--- Page extract ---
****************************************

Studio album by Rick Danko, Jonas Fjeld and Eric Andersen
- Released: 1994
- Genre: Folk rock
- Label: Grappa Musikkforlag
- Producer: Rick Danko, Jonas Fjeld, Eric Andersen

Rick Danko, Jonas Fjeld and Eric Andersen chronology
| Danko/Fjeld/Andersen (1991) | Ridin' on the Blinds (1994) |  |

= Ridin' on the Blinds =

Ridin' on the Blinds is the second and final album by the folk-rock trio of Rick Danko, Jonas Fjeld and Eric Andersen, released in 1994.

Among the tracks are tributes to Paul Butterfield ("Every Man Is His Own Hero") and Richard Manuel ("All Creation"), covers of the Band's "Twilight" and Tom Paxton's "Bottle of Wine", and a duet between Andersen and guest vocalist Kirsten Berg on Richard Thompson's "Dimming of the Day".

The group also covered songs from their respective solo careers, including Andersen's "Come Runnin' Like a Friend", "Lie with Me", and "Baby, I'm Lonesome", and Fjeld's "Your Eyes".

There were plans for a third album, but Rick Danko's 1997 arrest for drug possession put these plans on hold temporarily. After Danko's December 1999 death, these plans were put permanently to rest. The remaining duo toured with Danko's bandmate Garth Hudson in 2001 behind the expanded reissue of their debut, and no further albums have come.

****************************************

--- Dataset excerpt ---
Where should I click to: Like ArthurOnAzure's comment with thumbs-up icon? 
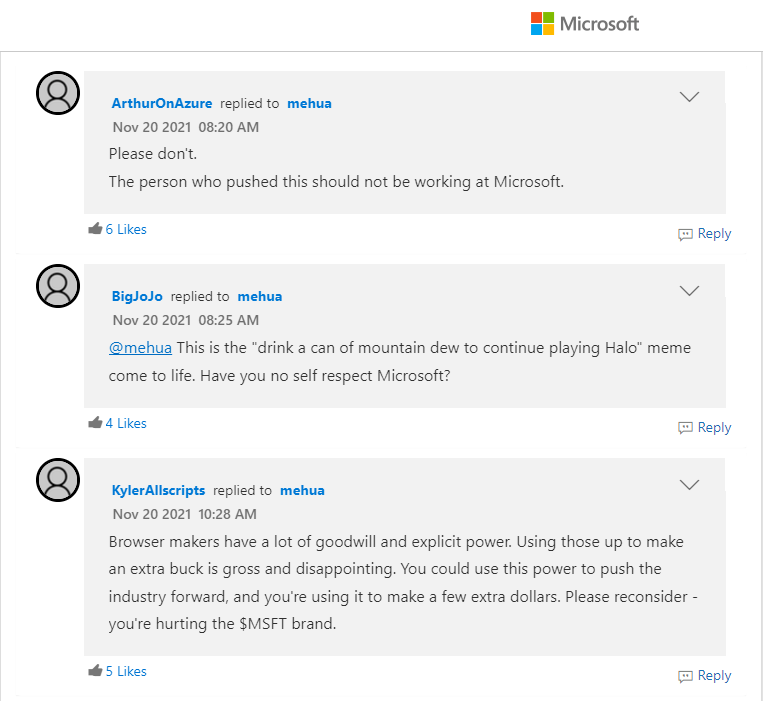point(95,229)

****************************************

--- Description of the task ---
Can you write out the album entry from "Studio album by" to "released in 1994.", replacing "trio" with "threesome"? The listing comes from a separate source.

--- Finished answer ---
Studio album by Rick Danko, Jonas Fjeld and Eric Andersen
- Released: 1994
- Genre: Folk rock
- Label: Grappa Musikkforlag
- Producer: Rick Danko, Jonas Fjeld, Eric Andersen

Rick Danko, Jonas Fjeld and Eric Andersen chronology
| Danko/Fjeld/Andersen (1991) | Ridin' on the Blinds (1994) |  |

= Ridin' on the Blinds =

Ridin' on the Blinds is the second and final album by the folk-rock threesome of Rick Danko, Jonas Fjeld and Eric Andersen, released in 1994.